--- Start Document passage ---

[09:30] Okay. I've been wondering about this for a while but I think it's finally time to start looking into what options or components I need for eye tracking. I feel that, even if I don't obtain a full TyMist solution, eye tracking would speed up / streamline my PC work, just like #Tetent [gd0090].
The best solution would be one that I can use to detect the assumed focal point of the user. The closer something is, the smaller the angle is (if 90 degrees is the eye looking straight ahead). I doubt I'd get that accuracy, but I also don't think I need it as long as the screen focus is user adjustable.
Lets see if I can not invent here. For starters, I know of the Tobi 5 eye tracker which is a Wii-looking bar that's too large for this application (as well as seemingly incompatible with my portable monitor #Teti [gd0022] setup). I also know prices for these kinds of things are usually >£200 and have mentally set pricing expectations accordingly.
So the first option was looking promising when I was looking in the docs, until I found the price of the device:
There weren't any hardware solutions after the first one, so I'll have to invent here. I just watched a video of what happened when Target tried to outsource a software solution (and now they do 70% inhouse, according to a comment) so inventing here might not be so bad.
It seems that the main thing I need is an infrared camera. Well most cameras can detect infrared (and thus actually require a filter for them), so I have the 330fps camera I planned to use for the #SecSavr Sublime [gd0036] in the back of my mind, but I first wanted to see if I could use a mouse sensor camera. I hopefully don't need a great deal of resolution for tracking the eye, and those sensors are much faster and cheaper. They're also small so, along with the low price, I could have more than 1 sensor per eye for increased accuracy / reliability.

--- End Document passage ---
--- Start Raw data ---

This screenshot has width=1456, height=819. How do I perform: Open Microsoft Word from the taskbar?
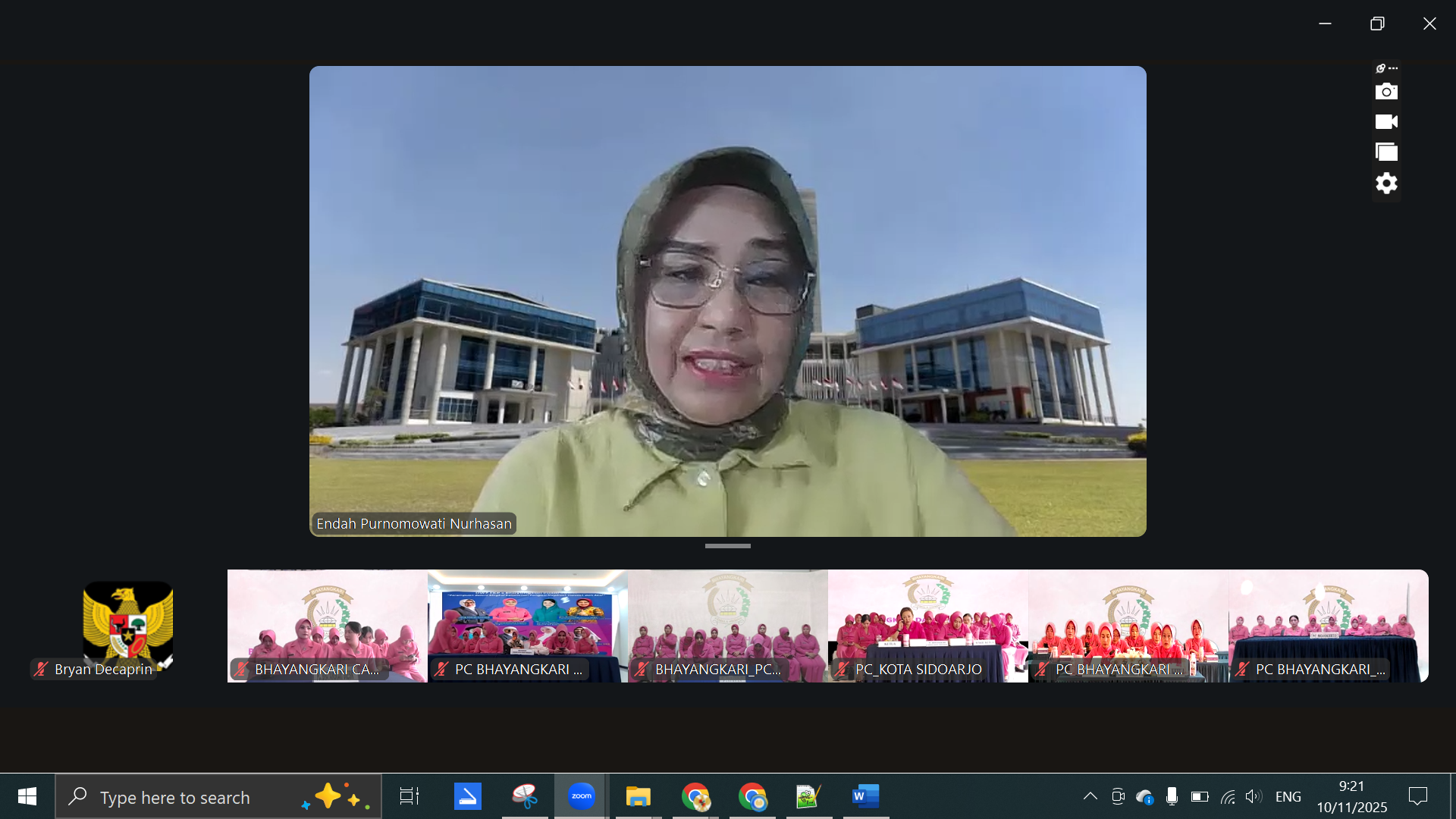pyautogui.click(x=865, y=796)
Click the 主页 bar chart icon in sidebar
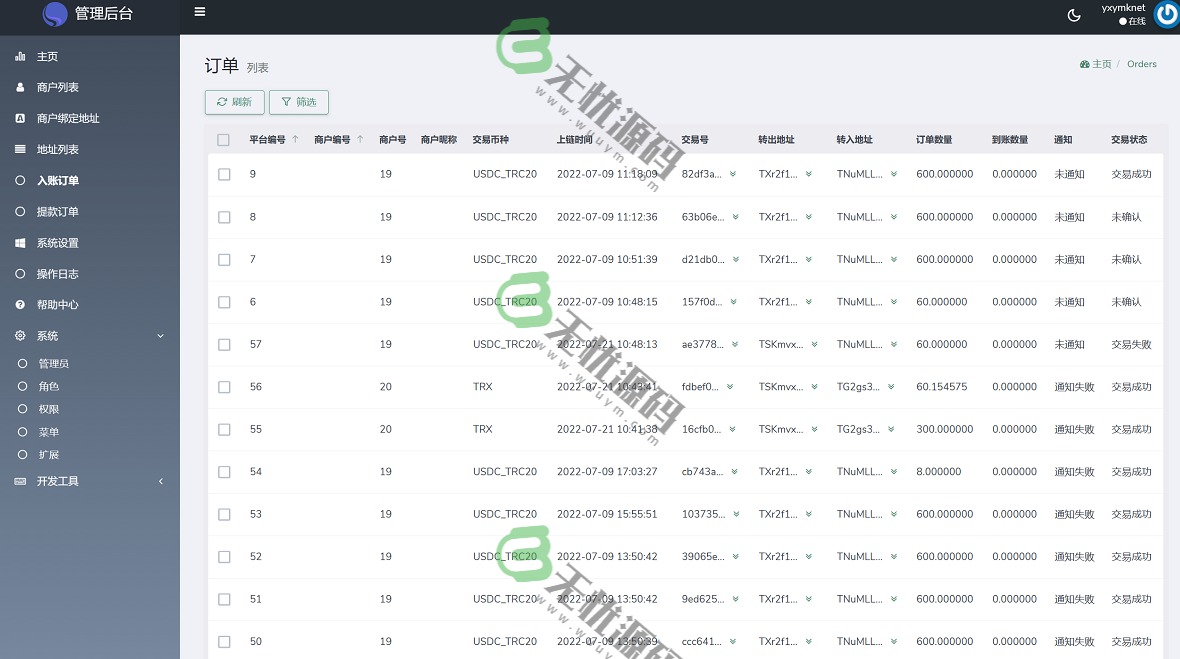Image resolution: width=1180 pixels, height=659 pixels. [x=20, y=57]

--- End Raw data ---

- [Exercise requirements] According to the eye-tracking notes, what frame rate does the camera the writer planned to use for the SecSavr Sublime have?

- [Result] 330fps